An Oregon judge has ordered more than $50,000 in fines and a one-year license suspension for a pesticide spraying company that violated worker protection laws and later disregarded an order to stop spraying.

Administrative Law Judge Jennifer Rackstraw ordered the Department of Agriculture to issue fines of $43,500 to Applebee Aviation and $10,000 to its owner, Mike Applebee, for 16 violations of state law.

Applebee should have “exercised reasonable care under the circumstances and ordered that all ongoing and further spay operations cease,” Rackstraw wrote in the proposed order.  license, and constitutes gross negligence,” the order states.

The decision is the latest in a controversial case involving the state’s largest ever penalties for an aerial pesticide sprayer, which ultimately could be decided at the state court of appeals.

The case against Applebee Aviation started with a former truck driver turned whistleblower.

Applebee Aviation, based in Banks, Oregon, generates much of its business by applying pesticides for farmers and forest companies, who use weed killers to kill plants that compete with young timber crops.

Spraying herbicides via helicopter has long been a controversial practice, particularly in Oregon’s Coast Range, where it’s generated numerous complaints about exposure.

In 2015, a former Applebee employee named Darryl Ivy released hundreds of photos and videos he took on forestry job sites, claiming he was left exposed as helicopters sprayed weed killer overhead.

The Department of Agriculture and Oregon’s Department of Occupational Safety and Health looked into Ivy’s claims and found violations of worker protection law that resulted in fines and an emergency license suspension in September.

Applebee Aviation later violated that suspension by continuing to apply pesticides on 16 occasions, according to the Department of Agriculture, which included jobs on state and federal forest land.

In response, the state proposed penalties of $160,000 in fines and a five-year license suspension. Ultimately, the Department of Agriculture can choose to follow the judge’s recommendation for the lesser penalty, proceed with its original fine or decide to issue a different penalty amount.

Bruce Pokarney, a spokesman for the Department of Agriculture, declined to comment on the judge’s decision until the agency has issued its final order on the case.
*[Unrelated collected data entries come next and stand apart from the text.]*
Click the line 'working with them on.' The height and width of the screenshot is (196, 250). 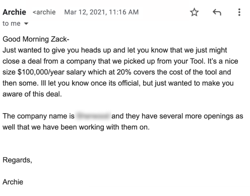click(114, 127)
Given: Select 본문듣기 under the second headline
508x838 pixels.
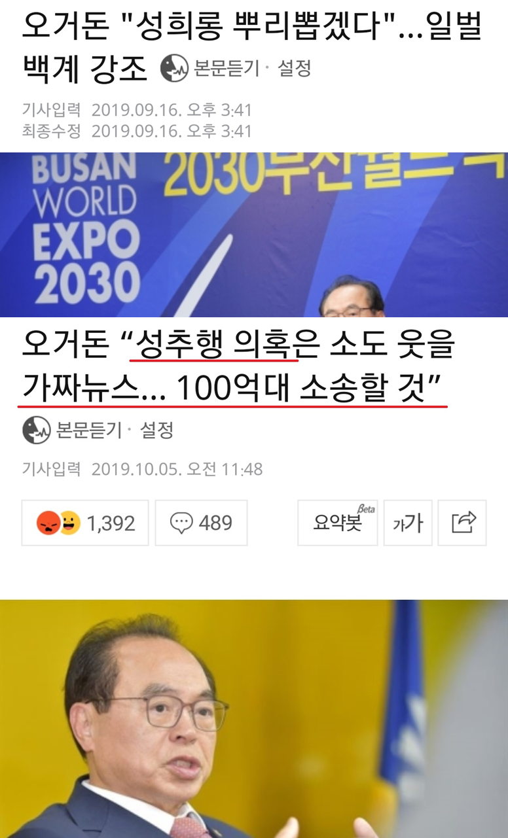Looking at the screenshot, I should pyautogui.click(x=88, y=430).
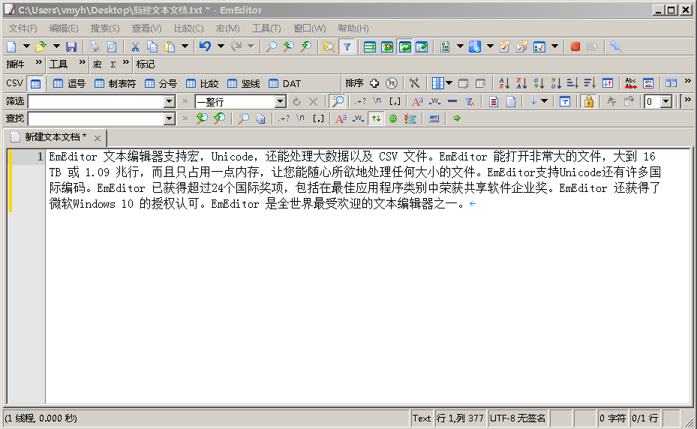Open the 筛选 filter text dropdown
Viewport: 697px width, 429px height.
click(169, 101)
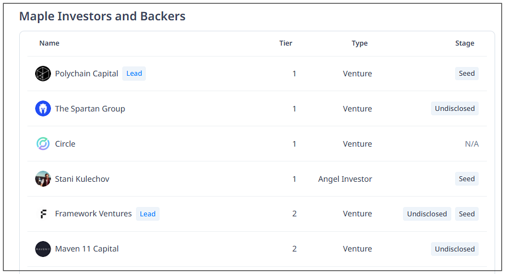Click the Seed tag for Stani Kulechov
Viewport: 505px width, 274px height.
[467, 179]
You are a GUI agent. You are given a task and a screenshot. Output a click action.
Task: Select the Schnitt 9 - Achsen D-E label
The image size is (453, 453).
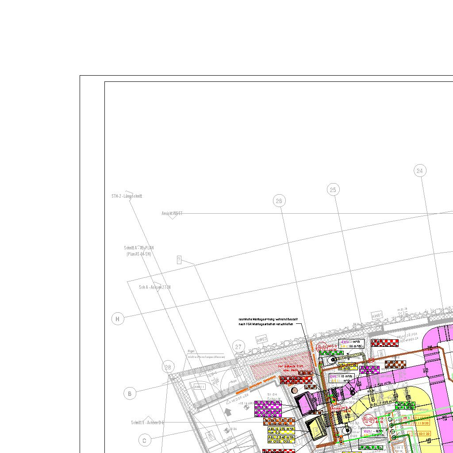pos(147,422)

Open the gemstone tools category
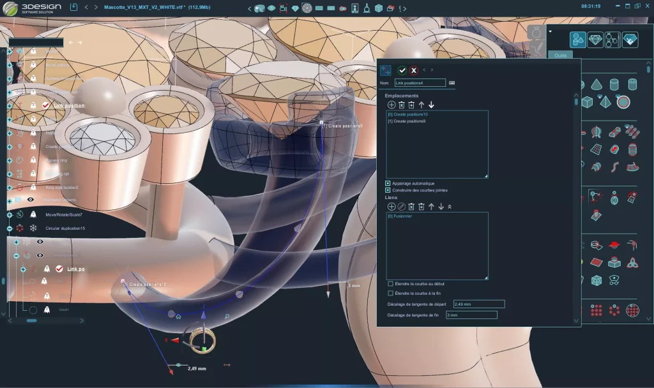595,40
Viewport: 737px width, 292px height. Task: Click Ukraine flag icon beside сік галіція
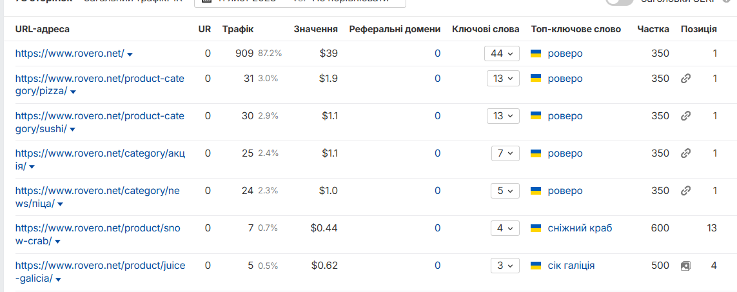coord(536,266)
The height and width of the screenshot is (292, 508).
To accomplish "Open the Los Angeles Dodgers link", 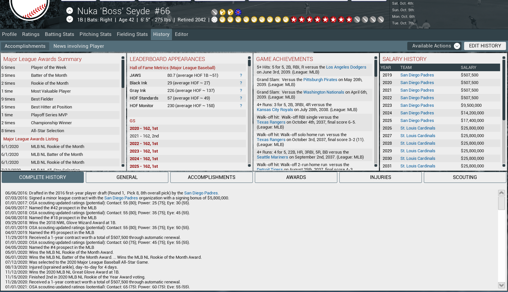I will (x=346, y=67).
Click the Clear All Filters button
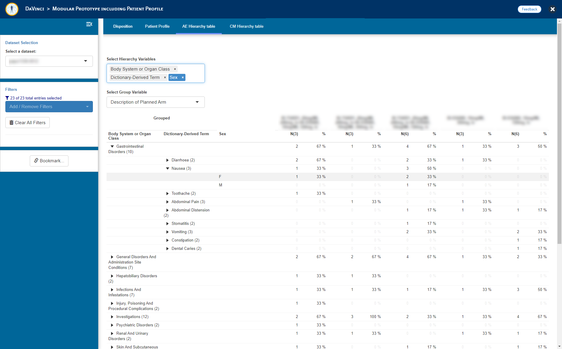 tap(27, 123)
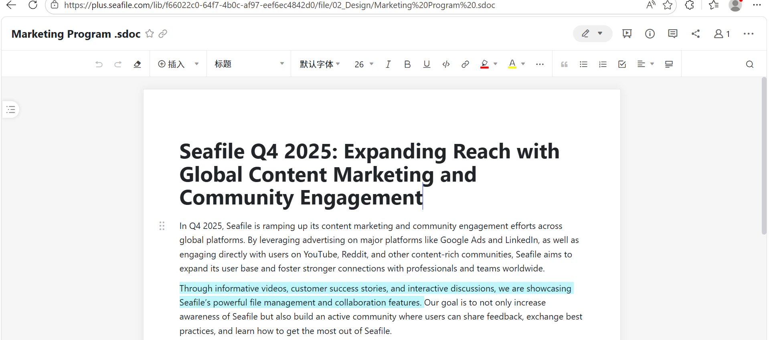This screenshot has height=340, width=769.
Task: Toggle bold formatting
Action: 407,64
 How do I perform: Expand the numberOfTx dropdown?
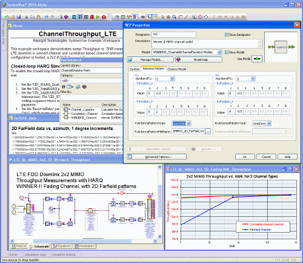point(172,78)
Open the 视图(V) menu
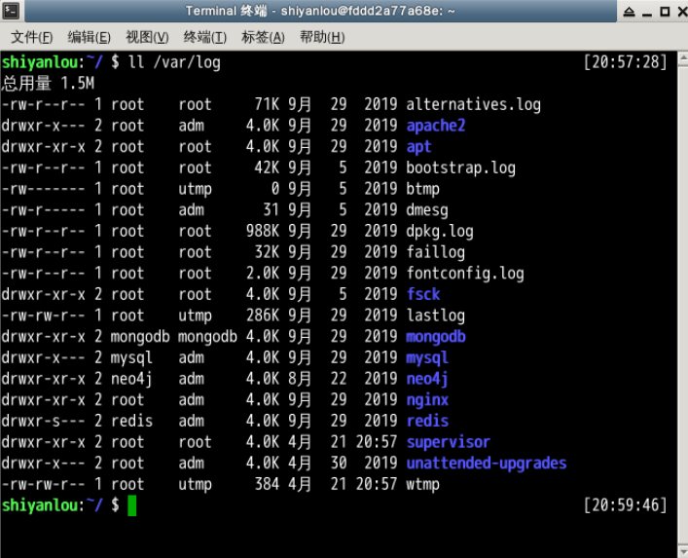Image resolution: width=688 pixels, height=558 pixels. (x=147, y=37)
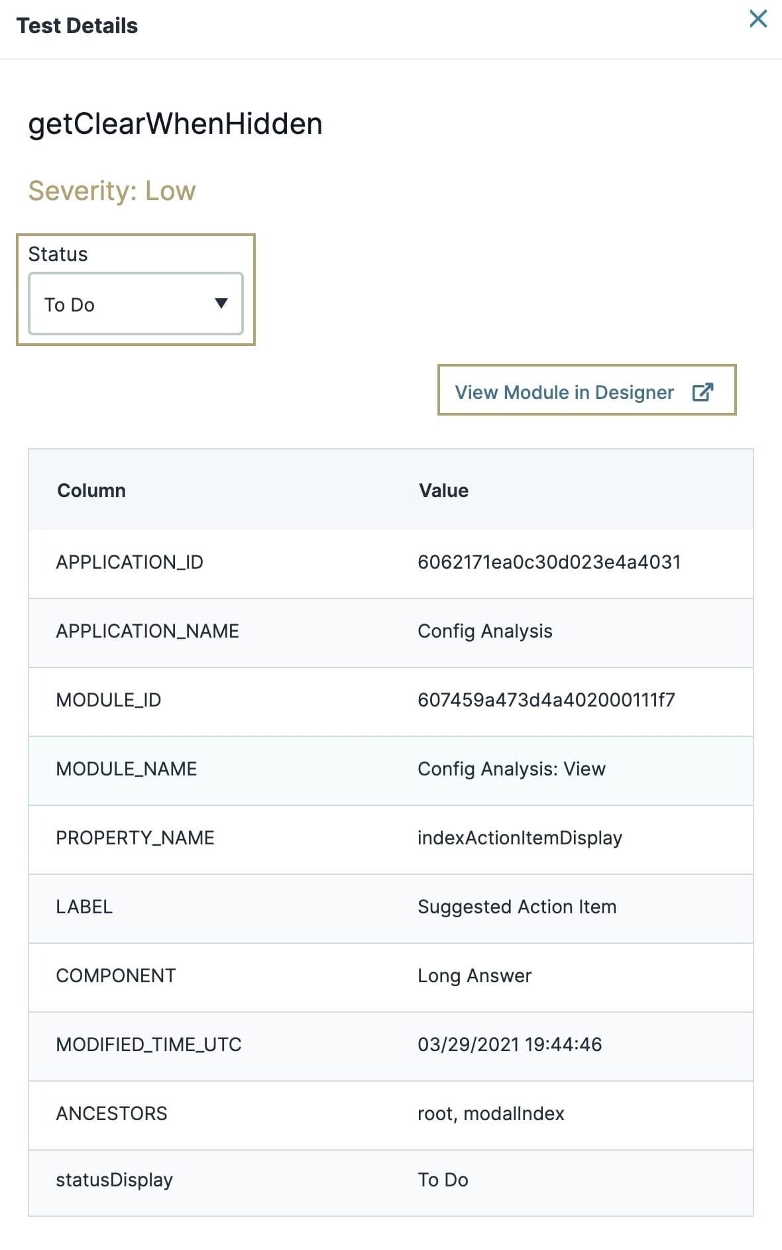Click MODULE_ID value 607459a473d4a402000111f7
782x1250 pixels.
point(546,700)
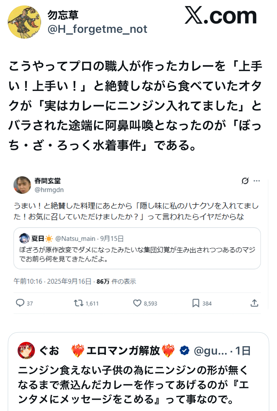Viewport: 277px width, 411px height.
Task: Open 春間玄堂 profile picture
Action: pyautogui.click(x=22, y=185)
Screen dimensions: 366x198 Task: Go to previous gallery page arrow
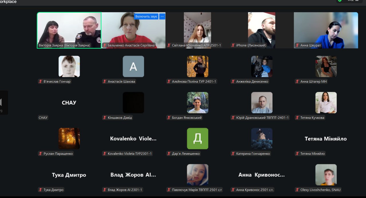tap(1, 102)
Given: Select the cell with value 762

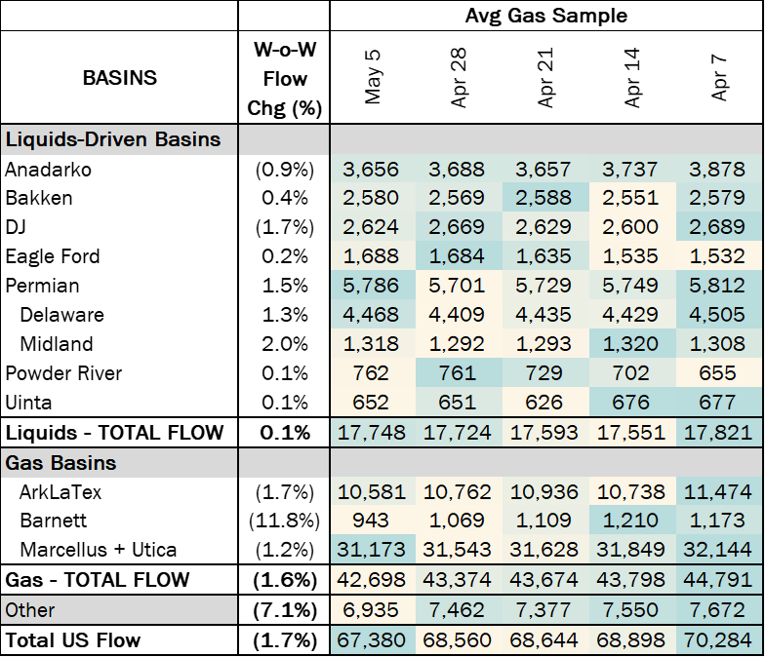Looking at the screenshot, I should tap(372, 373).
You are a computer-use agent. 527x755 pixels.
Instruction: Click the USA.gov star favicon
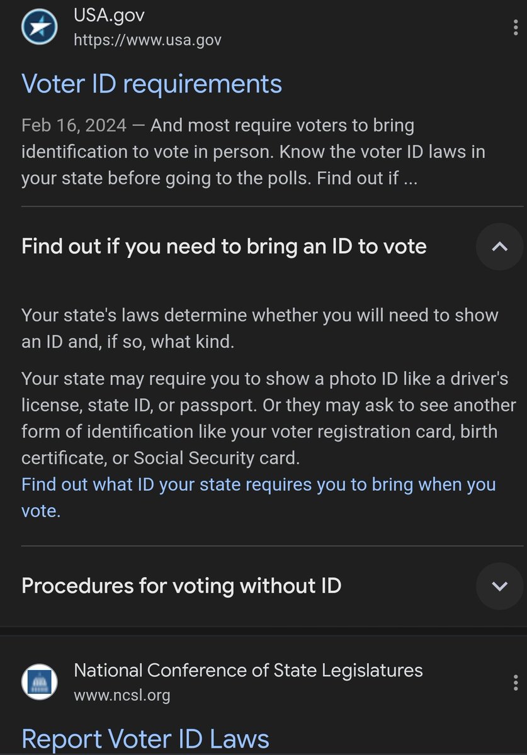pyautogui.click(x=40, y=27)
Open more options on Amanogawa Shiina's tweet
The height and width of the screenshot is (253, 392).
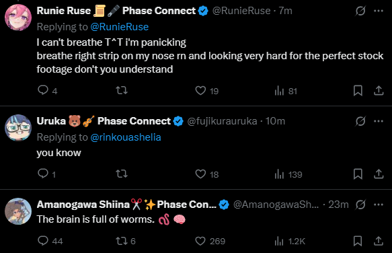(x=379, y=205)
The latest decision comes after a different judge in January decided the state’s action against Applebee was unwarranted. But state regulators disagreed and stood by the September emergency suspension.

“We should have never been suspended in the first place,” Mike Applebee said.

Applebee, who had not yet seen the order, said the state’s actions have been devastating to his business.

“It’ll have a ripple effect. We provide a service that’s needed,” Applebee said. “There’s a significant amount of farmers out there who are going to be disappointed, that’s for sure.”

The Oregon Department of Agriculture expects to issue a final order soon.

Applebee Aviation is challenging the agency’s emergency license suspension in the Oregon Court of Appeals.


This photograph of a helicopter spraying herbicides is among hundreds whistleblower Darryl Ivy released after a month working for Applebee Aviation driving trucks and handling pesticides on Seneca Jones Timber Company sites.